Total, que el conductor del tuk-tuk nos pareció majo, así que pactamos precio y nos fuimos a turistear. Empezamos por el bambú train, donde disfrutamos como niños. Se trata de una plataforma hecha con bambú en la que te sientas y te llevan por las antiguas vías del tren (con unos baches y unas curvas que te dejan la espalda bien masajeada). 



La gracia añadida es que sólo hay una vía, así que si te viene otro bambú train de cara, uno de los dos tiene que parar, hacer descender a los pasajeros, desmontar la plataforma y cuando el otro ha seguido su camino, volver a montar todo el tinglado. Y lo “mejor” de todo es que éste es el sistema que utilizaban los camboyanos a diario antes de que construyeran las carreteras. 

Baja, desmonta, sube...
Nos llevaron hasta la población más cercana. Allí hacen una “parada técnica” de quince minutos y si quieres, puedes comprar algo de beber, una camiseta o un pañuelo a alguna de las familias que viven a los alrededores.

# LÍNEAS PROPORCIONADAS:

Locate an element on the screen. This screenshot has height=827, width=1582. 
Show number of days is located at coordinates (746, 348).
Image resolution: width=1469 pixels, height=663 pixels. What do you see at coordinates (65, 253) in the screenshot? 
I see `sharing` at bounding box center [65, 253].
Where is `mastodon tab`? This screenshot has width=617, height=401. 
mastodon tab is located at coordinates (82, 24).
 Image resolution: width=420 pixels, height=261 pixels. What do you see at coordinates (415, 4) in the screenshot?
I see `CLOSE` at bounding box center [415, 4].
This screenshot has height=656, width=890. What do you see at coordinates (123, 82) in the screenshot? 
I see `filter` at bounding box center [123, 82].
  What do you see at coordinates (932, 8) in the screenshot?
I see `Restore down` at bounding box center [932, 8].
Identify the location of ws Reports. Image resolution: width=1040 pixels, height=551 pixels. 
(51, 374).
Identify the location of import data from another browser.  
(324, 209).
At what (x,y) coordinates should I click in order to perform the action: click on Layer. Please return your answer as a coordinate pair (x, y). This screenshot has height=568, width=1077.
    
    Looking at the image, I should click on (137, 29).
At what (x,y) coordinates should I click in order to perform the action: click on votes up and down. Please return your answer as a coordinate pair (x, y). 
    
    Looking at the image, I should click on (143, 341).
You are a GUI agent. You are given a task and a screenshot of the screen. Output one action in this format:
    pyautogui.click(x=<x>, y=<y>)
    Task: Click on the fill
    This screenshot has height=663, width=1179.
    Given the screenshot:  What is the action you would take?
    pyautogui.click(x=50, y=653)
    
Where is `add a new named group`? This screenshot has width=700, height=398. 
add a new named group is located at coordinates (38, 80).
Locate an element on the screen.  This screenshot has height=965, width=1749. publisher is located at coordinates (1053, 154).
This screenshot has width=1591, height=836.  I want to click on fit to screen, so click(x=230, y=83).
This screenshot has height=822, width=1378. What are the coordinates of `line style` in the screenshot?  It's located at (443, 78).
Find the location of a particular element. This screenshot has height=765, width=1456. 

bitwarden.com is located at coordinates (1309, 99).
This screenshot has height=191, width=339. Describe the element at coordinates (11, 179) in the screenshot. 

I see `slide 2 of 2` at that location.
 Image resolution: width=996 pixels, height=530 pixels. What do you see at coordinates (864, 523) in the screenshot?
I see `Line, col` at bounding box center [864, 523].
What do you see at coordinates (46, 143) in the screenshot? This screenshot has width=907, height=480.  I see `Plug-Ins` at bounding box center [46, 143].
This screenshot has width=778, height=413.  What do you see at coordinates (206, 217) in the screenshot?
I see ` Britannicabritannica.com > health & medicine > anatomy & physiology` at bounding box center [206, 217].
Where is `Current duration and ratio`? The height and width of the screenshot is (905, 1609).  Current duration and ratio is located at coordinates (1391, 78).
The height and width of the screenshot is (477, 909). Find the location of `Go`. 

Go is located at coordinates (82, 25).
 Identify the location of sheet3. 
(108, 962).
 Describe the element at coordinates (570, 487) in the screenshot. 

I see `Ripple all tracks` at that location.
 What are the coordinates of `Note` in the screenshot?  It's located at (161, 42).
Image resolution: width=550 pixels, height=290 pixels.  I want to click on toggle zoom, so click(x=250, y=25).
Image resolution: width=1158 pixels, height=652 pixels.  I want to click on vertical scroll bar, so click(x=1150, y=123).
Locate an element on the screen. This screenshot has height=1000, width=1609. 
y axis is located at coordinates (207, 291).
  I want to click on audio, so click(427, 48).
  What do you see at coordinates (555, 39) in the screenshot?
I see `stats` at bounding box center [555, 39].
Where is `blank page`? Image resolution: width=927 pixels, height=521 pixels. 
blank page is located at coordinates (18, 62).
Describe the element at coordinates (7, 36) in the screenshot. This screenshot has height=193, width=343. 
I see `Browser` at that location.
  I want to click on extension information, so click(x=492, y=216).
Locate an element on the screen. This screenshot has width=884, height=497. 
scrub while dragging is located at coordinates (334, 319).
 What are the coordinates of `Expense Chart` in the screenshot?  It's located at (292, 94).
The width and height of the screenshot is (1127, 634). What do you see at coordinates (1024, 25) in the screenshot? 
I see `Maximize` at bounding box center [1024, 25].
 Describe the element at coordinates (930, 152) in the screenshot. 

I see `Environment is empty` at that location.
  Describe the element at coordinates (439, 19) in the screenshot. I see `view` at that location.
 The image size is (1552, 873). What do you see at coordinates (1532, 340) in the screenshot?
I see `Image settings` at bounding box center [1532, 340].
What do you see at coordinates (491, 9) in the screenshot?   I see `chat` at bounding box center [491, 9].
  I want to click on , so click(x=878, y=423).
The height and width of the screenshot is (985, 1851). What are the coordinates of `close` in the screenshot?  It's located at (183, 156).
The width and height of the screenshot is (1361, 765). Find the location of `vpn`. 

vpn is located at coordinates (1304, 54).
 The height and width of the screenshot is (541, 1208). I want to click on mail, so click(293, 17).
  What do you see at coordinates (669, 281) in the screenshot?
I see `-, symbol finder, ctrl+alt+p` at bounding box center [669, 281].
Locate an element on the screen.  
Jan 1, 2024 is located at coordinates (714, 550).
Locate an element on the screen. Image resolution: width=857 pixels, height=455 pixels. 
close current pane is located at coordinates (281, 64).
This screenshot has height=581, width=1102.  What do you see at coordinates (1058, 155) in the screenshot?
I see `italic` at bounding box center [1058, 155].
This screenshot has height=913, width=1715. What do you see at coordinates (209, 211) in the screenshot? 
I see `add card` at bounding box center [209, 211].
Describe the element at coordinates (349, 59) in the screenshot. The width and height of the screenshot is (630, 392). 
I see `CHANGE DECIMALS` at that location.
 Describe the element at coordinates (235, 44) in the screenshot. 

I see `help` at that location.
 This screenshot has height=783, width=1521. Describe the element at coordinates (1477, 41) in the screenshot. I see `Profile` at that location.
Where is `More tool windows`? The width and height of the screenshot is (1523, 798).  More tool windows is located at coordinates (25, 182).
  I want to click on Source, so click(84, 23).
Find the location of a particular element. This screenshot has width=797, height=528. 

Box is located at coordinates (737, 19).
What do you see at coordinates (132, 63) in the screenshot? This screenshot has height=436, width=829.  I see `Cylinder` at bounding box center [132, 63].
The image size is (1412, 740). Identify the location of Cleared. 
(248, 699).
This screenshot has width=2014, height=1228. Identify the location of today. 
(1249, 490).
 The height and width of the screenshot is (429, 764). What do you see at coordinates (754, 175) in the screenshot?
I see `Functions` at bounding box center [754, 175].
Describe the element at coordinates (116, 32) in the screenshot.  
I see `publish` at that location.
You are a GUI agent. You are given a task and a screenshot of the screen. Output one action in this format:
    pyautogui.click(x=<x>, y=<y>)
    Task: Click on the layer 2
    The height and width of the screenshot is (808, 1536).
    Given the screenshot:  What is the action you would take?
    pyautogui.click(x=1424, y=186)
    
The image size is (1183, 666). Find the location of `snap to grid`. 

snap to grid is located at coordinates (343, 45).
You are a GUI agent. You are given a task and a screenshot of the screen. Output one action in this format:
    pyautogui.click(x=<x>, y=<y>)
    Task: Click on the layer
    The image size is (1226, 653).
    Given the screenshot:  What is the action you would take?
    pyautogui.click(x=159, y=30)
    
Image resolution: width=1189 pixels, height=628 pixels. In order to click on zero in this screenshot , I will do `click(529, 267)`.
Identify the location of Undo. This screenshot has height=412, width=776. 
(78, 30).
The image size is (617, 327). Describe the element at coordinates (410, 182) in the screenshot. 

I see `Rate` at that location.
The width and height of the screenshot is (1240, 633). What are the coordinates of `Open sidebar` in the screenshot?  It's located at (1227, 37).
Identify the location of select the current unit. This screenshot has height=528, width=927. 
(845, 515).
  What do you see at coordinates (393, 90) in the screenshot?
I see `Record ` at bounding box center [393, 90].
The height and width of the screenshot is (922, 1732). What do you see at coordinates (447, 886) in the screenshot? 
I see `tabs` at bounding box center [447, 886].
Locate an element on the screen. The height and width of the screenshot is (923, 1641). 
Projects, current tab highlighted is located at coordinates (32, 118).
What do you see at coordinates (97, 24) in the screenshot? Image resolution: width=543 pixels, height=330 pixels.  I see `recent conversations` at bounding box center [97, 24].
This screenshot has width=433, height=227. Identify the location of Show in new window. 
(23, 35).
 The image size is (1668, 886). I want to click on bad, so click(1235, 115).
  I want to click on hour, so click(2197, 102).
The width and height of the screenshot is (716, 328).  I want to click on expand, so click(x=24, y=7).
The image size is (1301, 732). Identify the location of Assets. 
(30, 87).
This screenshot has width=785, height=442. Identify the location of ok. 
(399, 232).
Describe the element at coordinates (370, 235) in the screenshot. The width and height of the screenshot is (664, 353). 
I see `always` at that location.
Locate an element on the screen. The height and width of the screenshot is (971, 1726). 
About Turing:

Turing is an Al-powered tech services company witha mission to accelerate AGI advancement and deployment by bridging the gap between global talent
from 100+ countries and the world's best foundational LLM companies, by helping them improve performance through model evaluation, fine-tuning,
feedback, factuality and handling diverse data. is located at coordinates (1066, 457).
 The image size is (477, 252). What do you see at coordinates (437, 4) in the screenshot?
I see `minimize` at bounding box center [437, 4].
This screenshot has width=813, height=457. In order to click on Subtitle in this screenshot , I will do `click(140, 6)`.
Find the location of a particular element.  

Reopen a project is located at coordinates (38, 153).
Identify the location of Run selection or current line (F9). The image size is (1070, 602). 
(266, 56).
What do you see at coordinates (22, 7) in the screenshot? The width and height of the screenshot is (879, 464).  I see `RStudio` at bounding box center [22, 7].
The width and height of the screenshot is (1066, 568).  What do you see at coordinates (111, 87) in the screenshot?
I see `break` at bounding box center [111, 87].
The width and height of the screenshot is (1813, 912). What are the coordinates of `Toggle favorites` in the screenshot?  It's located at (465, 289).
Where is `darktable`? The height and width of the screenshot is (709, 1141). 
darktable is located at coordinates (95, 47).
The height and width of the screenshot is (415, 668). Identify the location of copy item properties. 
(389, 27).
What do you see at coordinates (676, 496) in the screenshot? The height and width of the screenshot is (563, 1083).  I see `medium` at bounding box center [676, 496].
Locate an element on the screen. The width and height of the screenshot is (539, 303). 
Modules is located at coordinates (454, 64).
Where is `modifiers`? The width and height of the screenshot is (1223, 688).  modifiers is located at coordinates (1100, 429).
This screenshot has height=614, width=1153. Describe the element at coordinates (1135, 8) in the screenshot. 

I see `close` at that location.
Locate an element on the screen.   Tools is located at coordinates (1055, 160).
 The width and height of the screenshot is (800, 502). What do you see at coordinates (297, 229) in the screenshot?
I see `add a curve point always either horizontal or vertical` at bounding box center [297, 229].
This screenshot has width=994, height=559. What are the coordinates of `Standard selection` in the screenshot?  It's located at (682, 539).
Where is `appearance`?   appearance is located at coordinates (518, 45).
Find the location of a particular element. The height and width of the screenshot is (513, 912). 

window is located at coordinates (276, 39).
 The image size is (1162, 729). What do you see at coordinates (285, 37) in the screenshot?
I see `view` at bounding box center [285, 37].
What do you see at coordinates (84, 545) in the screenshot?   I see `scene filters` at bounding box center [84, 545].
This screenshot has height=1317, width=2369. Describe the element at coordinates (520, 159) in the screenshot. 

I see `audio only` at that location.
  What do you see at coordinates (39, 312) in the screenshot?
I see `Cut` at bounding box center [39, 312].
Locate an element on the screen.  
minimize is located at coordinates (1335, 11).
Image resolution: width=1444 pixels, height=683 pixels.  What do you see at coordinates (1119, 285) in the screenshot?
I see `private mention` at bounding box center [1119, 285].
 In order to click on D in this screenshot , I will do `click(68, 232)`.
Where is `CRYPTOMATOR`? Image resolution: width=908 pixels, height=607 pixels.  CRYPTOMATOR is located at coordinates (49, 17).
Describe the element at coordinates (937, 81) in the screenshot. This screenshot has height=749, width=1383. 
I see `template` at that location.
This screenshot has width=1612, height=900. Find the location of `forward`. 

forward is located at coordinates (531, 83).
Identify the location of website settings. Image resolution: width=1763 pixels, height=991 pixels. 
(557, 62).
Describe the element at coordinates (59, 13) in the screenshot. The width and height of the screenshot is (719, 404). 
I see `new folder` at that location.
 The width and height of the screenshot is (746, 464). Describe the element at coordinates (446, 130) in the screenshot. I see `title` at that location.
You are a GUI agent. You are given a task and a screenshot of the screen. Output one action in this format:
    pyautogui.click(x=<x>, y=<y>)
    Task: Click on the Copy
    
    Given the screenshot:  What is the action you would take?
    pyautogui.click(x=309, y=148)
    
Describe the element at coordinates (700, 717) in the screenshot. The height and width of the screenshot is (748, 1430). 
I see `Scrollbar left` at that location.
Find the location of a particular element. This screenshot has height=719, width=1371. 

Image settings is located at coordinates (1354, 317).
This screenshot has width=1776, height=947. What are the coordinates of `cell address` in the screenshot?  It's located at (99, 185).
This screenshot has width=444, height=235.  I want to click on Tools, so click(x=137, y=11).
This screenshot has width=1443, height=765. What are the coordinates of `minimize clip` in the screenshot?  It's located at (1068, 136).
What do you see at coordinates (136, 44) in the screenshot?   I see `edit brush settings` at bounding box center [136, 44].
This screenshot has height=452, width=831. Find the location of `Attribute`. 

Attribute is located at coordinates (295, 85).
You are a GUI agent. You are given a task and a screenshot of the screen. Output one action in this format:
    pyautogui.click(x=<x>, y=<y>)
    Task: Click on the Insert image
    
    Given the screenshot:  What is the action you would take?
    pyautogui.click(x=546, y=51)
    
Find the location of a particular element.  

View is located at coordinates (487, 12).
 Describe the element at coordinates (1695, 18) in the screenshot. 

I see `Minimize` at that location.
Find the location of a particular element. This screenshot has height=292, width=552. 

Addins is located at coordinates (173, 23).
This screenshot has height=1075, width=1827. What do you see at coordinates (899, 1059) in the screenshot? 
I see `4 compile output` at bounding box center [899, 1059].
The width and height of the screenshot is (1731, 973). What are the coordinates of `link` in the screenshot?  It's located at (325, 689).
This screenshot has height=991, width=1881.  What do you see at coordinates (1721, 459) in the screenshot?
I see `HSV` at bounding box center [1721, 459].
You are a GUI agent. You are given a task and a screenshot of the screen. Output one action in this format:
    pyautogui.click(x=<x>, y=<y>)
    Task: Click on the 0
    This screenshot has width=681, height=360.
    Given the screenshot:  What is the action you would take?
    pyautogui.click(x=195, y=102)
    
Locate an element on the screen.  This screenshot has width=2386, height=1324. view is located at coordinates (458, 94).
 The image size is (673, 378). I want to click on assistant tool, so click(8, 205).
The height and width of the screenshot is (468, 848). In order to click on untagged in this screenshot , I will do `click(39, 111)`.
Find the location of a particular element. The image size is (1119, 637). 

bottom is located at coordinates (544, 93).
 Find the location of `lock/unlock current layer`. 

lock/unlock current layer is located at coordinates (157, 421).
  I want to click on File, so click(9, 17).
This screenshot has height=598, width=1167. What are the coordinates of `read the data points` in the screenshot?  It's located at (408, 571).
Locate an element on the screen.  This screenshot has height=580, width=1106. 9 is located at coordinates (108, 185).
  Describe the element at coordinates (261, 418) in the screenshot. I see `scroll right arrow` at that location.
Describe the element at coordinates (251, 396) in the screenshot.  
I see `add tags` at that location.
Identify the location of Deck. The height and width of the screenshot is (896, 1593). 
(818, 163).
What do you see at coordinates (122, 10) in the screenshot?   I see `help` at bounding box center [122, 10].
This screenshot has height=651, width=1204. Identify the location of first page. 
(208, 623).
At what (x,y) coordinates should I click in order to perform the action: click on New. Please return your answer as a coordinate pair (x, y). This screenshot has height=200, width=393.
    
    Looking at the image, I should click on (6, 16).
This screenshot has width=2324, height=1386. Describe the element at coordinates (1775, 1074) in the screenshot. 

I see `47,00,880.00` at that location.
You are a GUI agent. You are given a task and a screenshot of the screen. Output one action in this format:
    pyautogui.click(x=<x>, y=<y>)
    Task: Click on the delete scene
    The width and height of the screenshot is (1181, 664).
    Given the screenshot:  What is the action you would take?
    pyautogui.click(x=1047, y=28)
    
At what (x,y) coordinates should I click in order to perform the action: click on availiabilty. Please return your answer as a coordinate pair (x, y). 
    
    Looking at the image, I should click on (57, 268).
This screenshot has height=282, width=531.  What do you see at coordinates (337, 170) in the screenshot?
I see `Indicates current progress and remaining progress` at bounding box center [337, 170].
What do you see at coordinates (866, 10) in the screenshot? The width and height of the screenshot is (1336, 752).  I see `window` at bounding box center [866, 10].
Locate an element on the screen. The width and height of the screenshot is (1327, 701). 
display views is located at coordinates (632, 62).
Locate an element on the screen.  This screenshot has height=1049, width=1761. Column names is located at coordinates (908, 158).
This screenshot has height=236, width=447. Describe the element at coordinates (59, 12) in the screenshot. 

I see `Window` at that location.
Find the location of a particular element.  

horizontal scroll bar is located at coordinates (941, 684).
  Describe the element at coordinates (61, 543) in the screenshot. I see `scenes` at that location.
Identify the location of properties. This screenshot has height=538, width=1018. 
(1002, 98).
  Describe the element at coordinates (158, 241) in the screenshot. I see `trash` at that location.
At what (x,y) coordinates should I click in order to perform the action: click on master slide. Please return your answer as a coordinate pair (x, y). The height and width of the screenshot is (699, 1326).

# TAREA INDICADA 1:
Convierte en una lista el párrafo del fragmento sobre el tren de bambú que empieza con «La gracia añadida es que», conservando sus datos principales.
# TAREA INDICADA 2:
Reproduce el pasaje del fragmento sobre el tren de bambú que va desde «Baja, desmonta, sube...» hasta «a los alrededores.», ambos incluidos.
Las líneas proceden de una fuente distinta a la del fragmento.

# RESULTADO DEL EJERCICIO 1:
- Solo hay una vía.
- Si dos trenes de bambú se encuentran de frente, uno de ellos debe detenerse, hacer bajar a los pasajeros y desmontar la plataforma.
- Cuando el otro ha seguido su camino, se vuelve a montar todo.
- Los camboyanos usaban este sistema a diario antes de que se construyeran las carreteras.

# RESULTADO DEL EJERCICIO 2:
Baja, desmonta, sube...
Nos llevaron hasta la población más cercana. Allí hacen una “parada técnica” de quince minutos y si quieres, puedes comprar algo de beber, una camiseta o un pañuelo a alguna de las familias que viven a los alrededores.